Work request:
Look for the line that has "Choose the Report label text" in the material below; please repeat it and every line after it, exactly, up to and including the line that has "Task: Click the black object color swatch", and nothing else.

Information:
= Beginning of Section =
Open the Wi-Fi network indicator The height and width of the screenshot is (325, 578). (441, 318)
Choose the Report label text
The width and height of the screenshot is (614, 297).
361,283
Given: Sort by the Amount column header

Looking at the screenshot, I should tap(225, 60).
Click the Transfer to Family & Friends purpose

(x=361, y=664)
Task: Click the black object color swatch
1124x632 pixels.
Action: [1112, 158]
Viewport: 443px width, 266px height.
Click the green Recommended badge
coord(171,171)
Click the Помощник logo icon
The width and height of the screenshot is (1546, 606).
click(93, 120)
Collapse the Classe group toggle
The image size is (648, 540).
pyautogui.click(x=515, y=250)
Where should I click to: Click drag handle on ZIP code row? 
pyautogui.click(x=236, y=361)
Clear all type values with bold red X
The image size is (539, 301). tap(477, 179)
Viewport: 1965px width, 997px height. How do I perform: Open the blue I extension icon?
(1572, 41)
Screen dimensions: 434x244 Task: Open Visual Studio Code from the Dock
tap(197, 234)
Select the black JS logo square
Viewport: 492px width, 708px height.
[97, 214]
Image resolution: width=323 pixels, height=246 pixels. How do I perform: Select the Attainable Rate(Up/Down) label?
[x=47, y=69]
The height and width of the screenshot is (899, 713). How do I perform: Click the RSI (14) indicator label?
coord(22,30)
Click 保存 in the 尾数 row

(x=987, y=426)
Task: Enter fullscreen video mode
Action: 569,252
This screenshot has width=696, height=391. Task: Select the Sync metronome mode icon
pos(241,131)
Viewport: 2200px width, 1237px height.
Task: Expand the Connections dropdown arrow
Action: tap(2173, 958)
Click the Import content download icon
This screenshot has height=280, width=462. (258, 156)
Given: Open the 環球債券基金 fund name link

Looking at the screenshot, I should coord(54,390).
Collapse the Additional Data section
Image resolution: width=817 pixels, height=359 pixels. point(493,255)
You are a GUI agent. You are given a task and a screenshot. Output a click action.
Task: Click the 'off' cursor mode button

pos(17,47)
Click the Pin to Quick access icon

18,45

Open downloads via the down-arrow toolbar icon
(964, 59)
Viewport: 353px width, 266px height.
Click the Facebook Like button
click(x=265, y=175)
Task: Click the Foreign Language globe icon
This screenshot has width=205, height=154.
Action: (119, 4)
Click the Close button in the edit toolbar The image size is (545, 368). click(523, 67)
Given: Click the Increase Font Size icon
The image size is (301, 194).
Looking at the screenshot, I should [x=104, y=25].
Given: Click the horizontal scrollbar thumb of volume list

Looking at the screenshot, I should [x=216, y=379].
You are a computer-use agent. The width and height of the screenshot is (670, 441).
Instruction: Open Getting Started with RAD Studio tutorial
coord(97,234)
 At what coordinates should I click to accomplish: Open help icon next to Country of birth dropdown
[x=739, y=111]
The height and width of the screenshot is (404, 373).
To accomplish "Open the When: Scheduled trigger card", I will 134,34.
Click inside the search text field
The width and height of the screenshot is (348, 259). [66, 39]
= End of Section =
Output below:
Choose the Report label text
The width and height of the screenshot is (614, 297).
361,283
Given: Sort by the Amount column header

Looking at the screenshot, I should tap(225, 60).
Click the Transfer to Family & Friends purpose

(x=361, y=664)
Task: Click the black object color swatch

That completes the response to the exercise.